L’utilisation d’une cible d’oxygénation suboptimale (objectif saturation 90 à 94 %) pour la réanimation des morts subites extrahospitalière augmente le risque de décès par rapport à la prise en charge classique (FiO2 à 100 %) selon les résultats de l’étude australienne et néo-zélandaise EXACT Trial présentés par Stephen Bernard (Melbourne, Australie) au cours de la session Hot Topics du 35 ème congrès ESCIM (1). L’essai a donné lieu à une publication dans le JAMA (2).

Quel est le seuil optimal d'oxygénation à utiliser dans le cadre de la récuscitation des arrêts cardiaques extrahospitaliers ? Cette question se pose en raison des possibles effets délétères neurologiques de l'hyperoxygénation (production de radicaux libres) chez les patients qui récupèrent une circulation sanguine spontanée (ROSC) dans les suites des premiers gestes. 

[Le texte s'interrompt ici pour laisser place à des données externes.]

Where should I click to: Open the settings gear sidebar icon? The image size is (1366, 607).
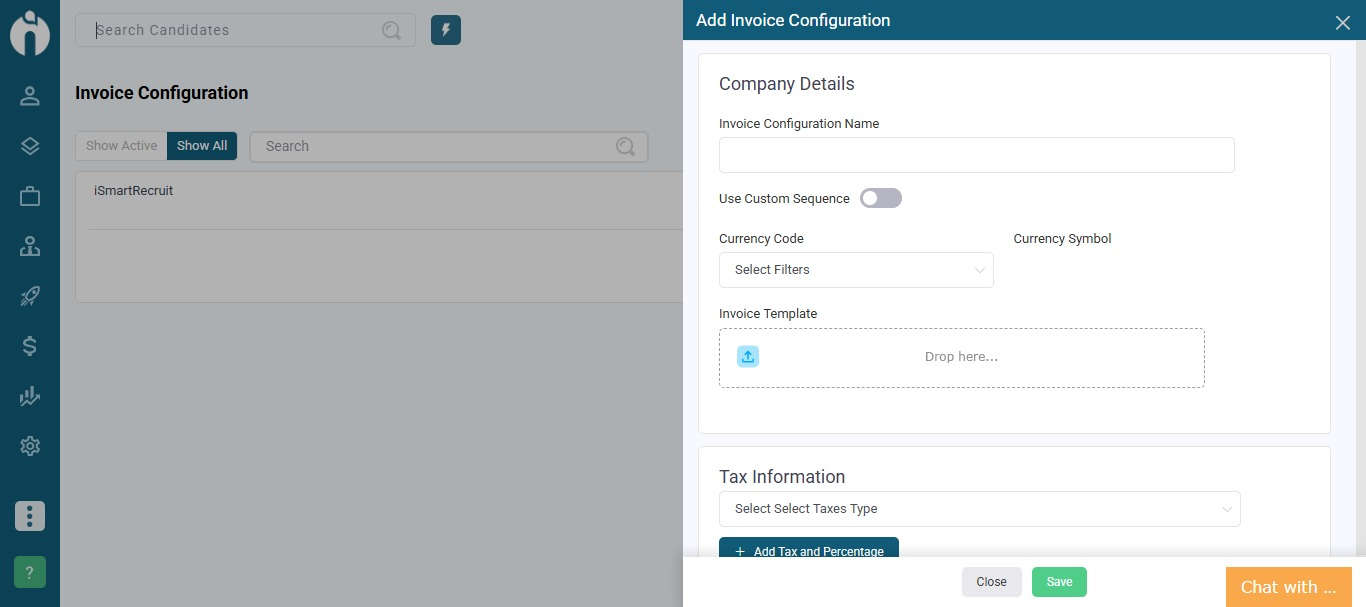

En Australie en 2019, les secours non médicalisés (mais avec des paramedics formés aux gestes de réanimation) sont intervenus sur 31 778 arrêts cardiaques extrahospitaliers dont 13 664 ont bénéficié d'une ressuscitation : 28 % d'entre eux ont repris une circulation sanguine spontanée et 13 % ont quitté l'hôpital vivants.